Si miramos con atención, insisto, nos percibiremos frágiles, vulnerables ante la realidad que nos sobrepasa siempre, por ejemplo, ante el irremediable pasar del tiempo; esa sucesión de días y noches, o de horas y minutos si se quiere, que sin avisar nos pone en el dilema del ayer y el hoy. Sí, somos frágiles; somos frágiles y vulnerables, que no se nos olvide. La pandemia lo ha hecho más que evidente, pero sobre todo, lo más importante a mi parecer, es que lo hemos sabido. He ahí el meollo de la cuestión.
Permítanme insistir de nueva cuenta: somos frágiles y vulnerables, pero no ahora, o al menos no más que ayer ni que antes porque siempre lo hemos sido; la diferencia es que antes lo hemos ignorado y ahora nos topamos de frente y sin intermediarios con la verdad. Es tal vez por eso que la fragilidad se nos ha ido metiendo de lleno en la sensación y el pensamiento, incluso en la palabra; por eso es que no abandona y terca, se resiste a partir.
Pues retengámosla. Este es uno de los mayores retos a los que debemos de enfrentarnos seriamente. Retengamos la fragilidad porque nos hace conscientes de que no podemos solos, de que necesitamos cuidar y cuidarnos, proteger y protegernos. La fragilidad nos hace conscientes de la maravillosa rareza de cultivar y ejercer la humildad, no sólo ante el otro sino ante la naturaleza que tan frágil nos hace de un plumazo, paradójicamente, a nosotros, que nos hemos creído que la dominamos.

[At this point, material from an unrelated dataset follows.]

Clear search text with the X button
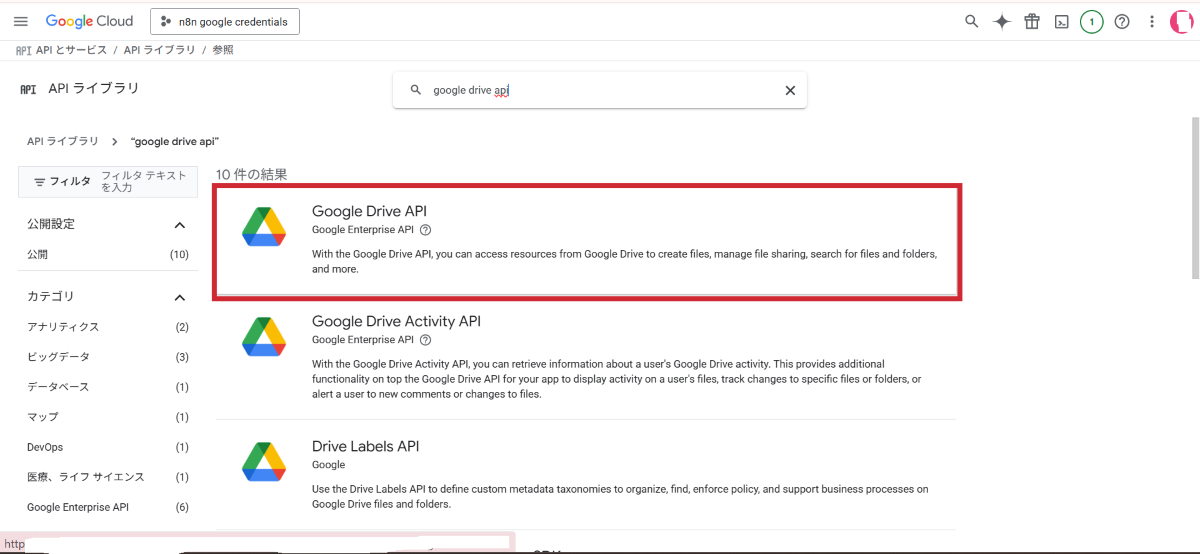1200x554 pixels. click(790, 90)
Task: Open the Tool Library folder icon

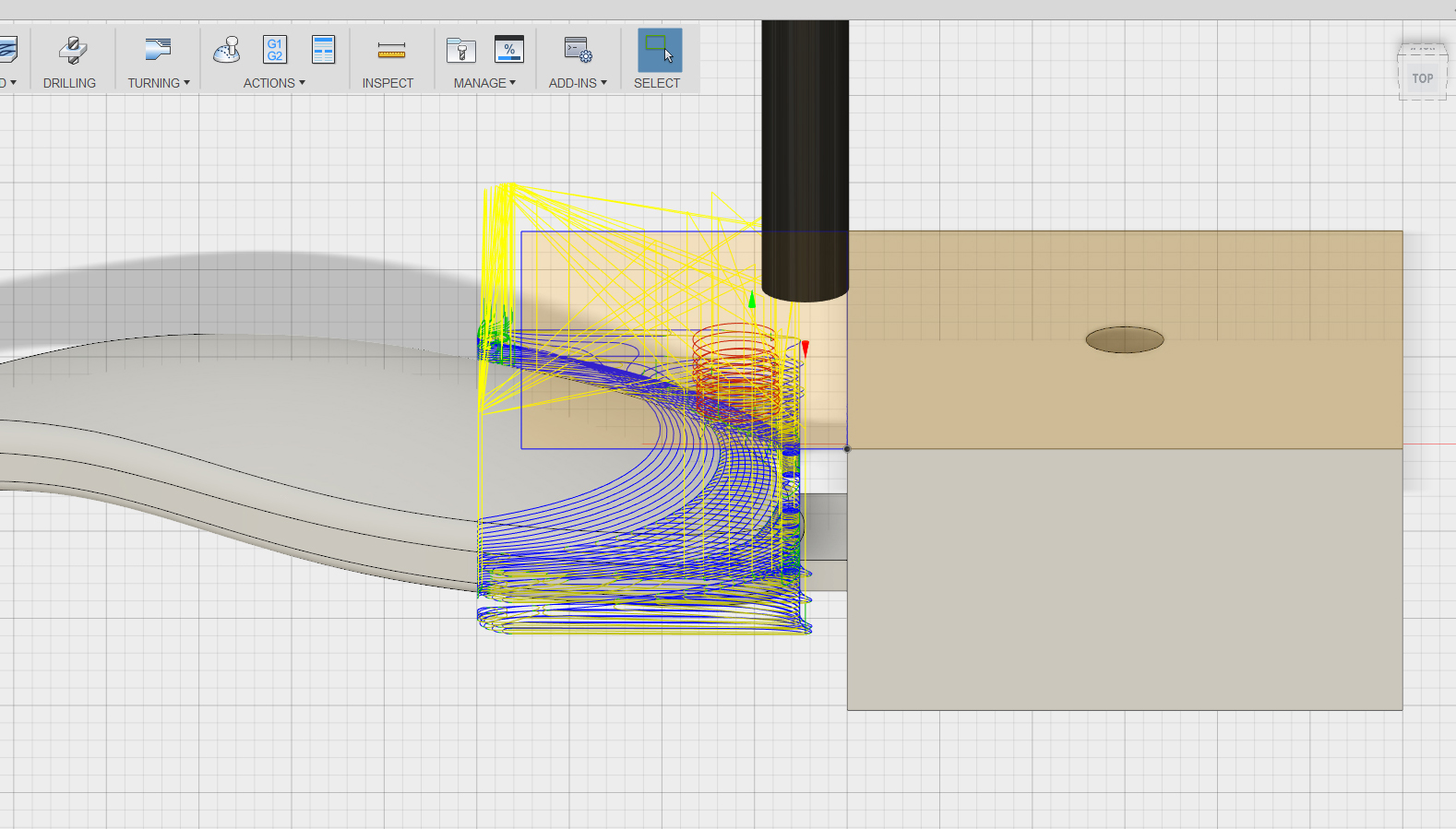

Venga la fragilidad, sintámosla sin miedo y con decoro. Es normal: somos frágiles y estamos viviendo tiempos extraordinarios; supongo que son, también, tiempos de rareza. Estamos aprendiendo a ser frágiles, por eso nos sentimos raros; a la fuerza, es verdad… eso es más bien lo que duele y lo que angustia. Compartamos entonces el dolor, compartamos la angustia; compartidas, como dice el refrán, toca a menos y se hacen llevaderas. Así, y de paso, el camino de la solidaridad se trenza incesante. Si logramos eso, no sólo la fragilidad, hasta el coronavirus, estoy segura, habrá valido la pena.